> _Assigned task_
Render as a numbered list, omitting blank lines, the lines from the line with "The height and" to the line with "menu-item-label: ギャラリー is".
Start of Extracted entries
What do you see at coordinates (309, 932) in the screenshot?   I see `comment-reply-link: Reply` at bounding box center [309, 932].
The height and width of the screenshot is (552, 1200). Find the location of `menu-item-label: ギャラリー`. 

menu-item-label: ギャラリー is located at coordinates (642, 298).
End of Extracted entries
Start of Extracted entries
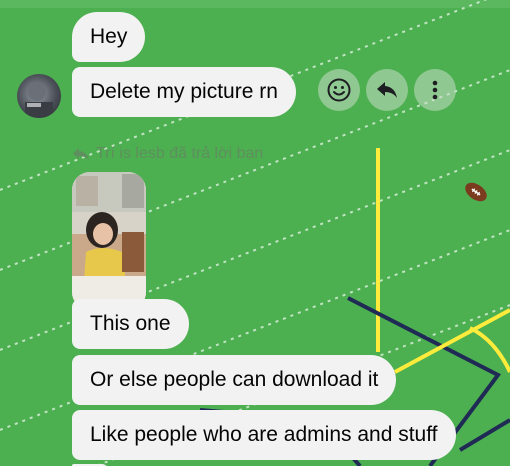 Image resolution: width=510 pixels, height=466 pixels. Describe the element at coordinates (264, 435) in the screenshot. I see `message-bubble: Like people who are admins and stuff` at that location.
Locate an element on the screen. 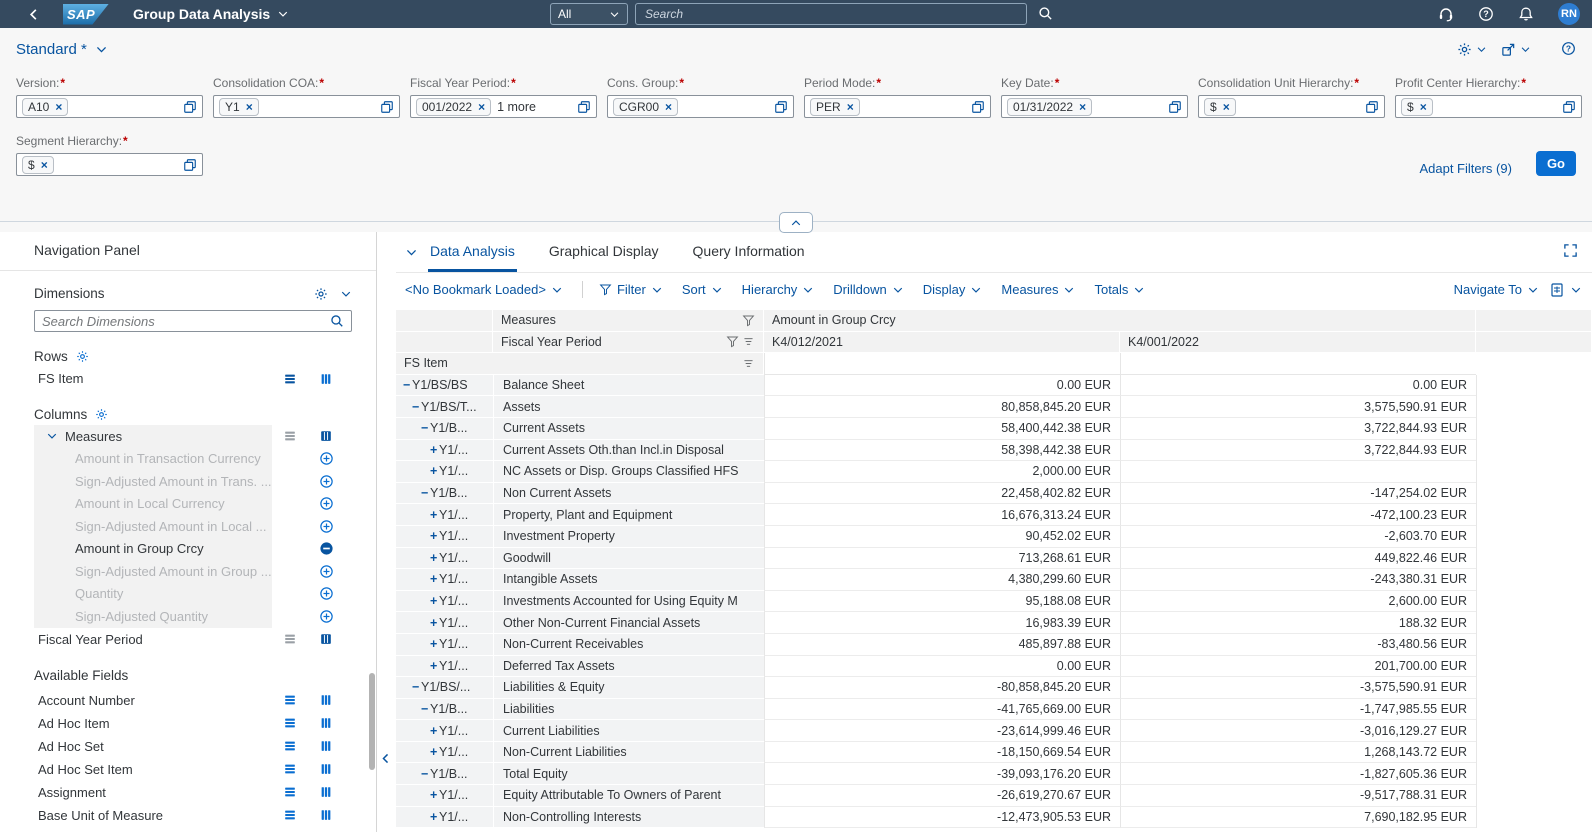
End of Extracted entries
> _Answer below_
1. The height and width of the screenshot is (552, 1200). Find the location of `menu-item-label: ギャラリー`. 
2. menu-item-label: ギャラリー is located at coordinates (642, 298).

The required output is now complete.